Time on the sidelines helps Zubayr Hamza climb the stairs

11 February 2019 - 17:19
By Telford Vice
The Cape Cobras batsman Zubayr Hamza dats during day one of the Castle Lager Test Series match against Pakistan at the Wanderers in Johannesburg on January 11 2019.
Image: Gavin Barker/BackpagePix The Cape Cobras batsman Zubayr Hamza dats during day one of the Castle Lager Test Series match against Pakistan at the Wanderers in Johannesburg on January 11 2019.

Oh happy day: December 6‚ when Zubayr Hamza was named in South Africa’s squad for their Test series against Pakistan.

But 35 more days‚ two Tests‚ and a session‚ and another hour‚ had passed without Hamza starting his journey in international cricket.

Then Hashim Amla got himself into a tangle trying to play Shadab Khan to midwicket and edged into the cordon...

“When that wicket fell and I had to walk down the long Wanderers steps‚ I definitely felt the pressure and the nerves‚” Hamza told a reporter in Durban on Sunday.

You wouldn’t have thought so.

The seventh ball he faced‚ from Mohammad Amir‚ squirted away off the edge through gully for four. But the other eight boundaries in his 41 confirmed his class‚ as did a whipped six over midwicket off Shadab.

Those 35 days of hanging around — although he did play a first-class game for the Cobras during that time — had been valuable after all.

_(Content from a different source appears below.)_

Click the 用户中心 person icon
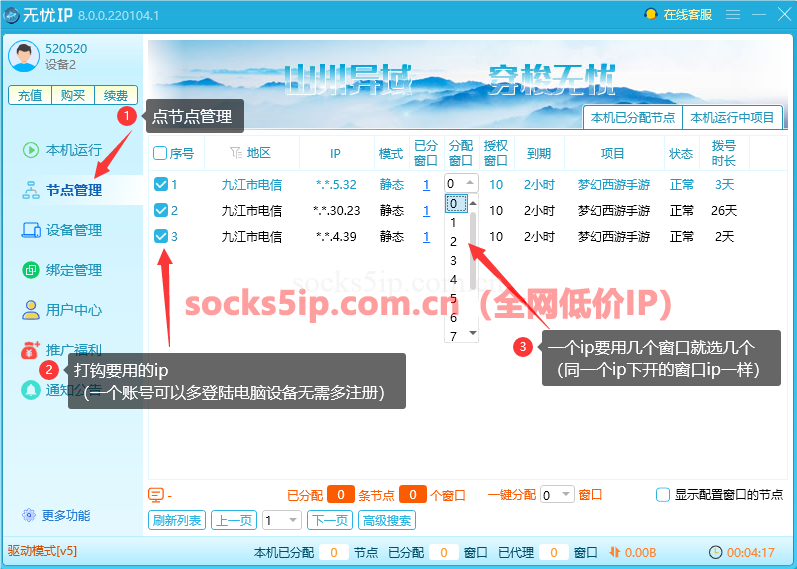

“It was important to me to come into the side and be in an environment where I didn’t feel under any pressure to not be myself‚” Hamza said.

“You’re comfortable off the field so you can fully immerse yourself in what needs to be done on the field.

“In and around the changing room everybody is friendly‚ approachable‚ welcoming. So I kind of got a sense of what the environment’s about‚ what it’s like playing on the field.

“Just sitting on the sidelines you can see everyone and the focus and the energies and intensity that is required on the field. So by the time I got my opportunity I had an idea what it was about.”

Hamza was trapped in front for a second-ball duck by a Faheem Ashraf submarine in the second innings‚ but he had done enough to keep his place in the squad for the series against Sri Lanka that starts at Kingsmead on Wednesday.

The ground and Hamza are not well acquainted. He has played only one first-class match there‚ scoring 12 and six‚ and also a single List A game‚ making seven‚ both in January 2017.

Kingsmead can be a challenging place to try and establish yourself as a batter at this level‚ what with the sluggish nature of the pitch contrasting starkly with the flyers these days routinely prepared at the country’s other venues.

But the Lankans have dropped their captain‚ Dinesh Chandimal‚ from a squad of 17 in which eight players own fewer than five caps and four have yet to play a Test.

Suranga Lakmal is the only proven pace threat in an attack that seems set to struggle in conditions that will dull the sharpness of their other key bowler‚ left-arm wrist spinner Lakshan Sandakan.

Not that Hamza will be thinking about all that.

“It has been something I’ve succumbed to — looking too far ahead and then losing my wicket‚” he said.

Kingsmead’s staircase isn’t as long as Wanderers’‚ but that doesn’t matter nearly enough as the fact that part of the secret of batting success is not looking further than 22 yards ahead.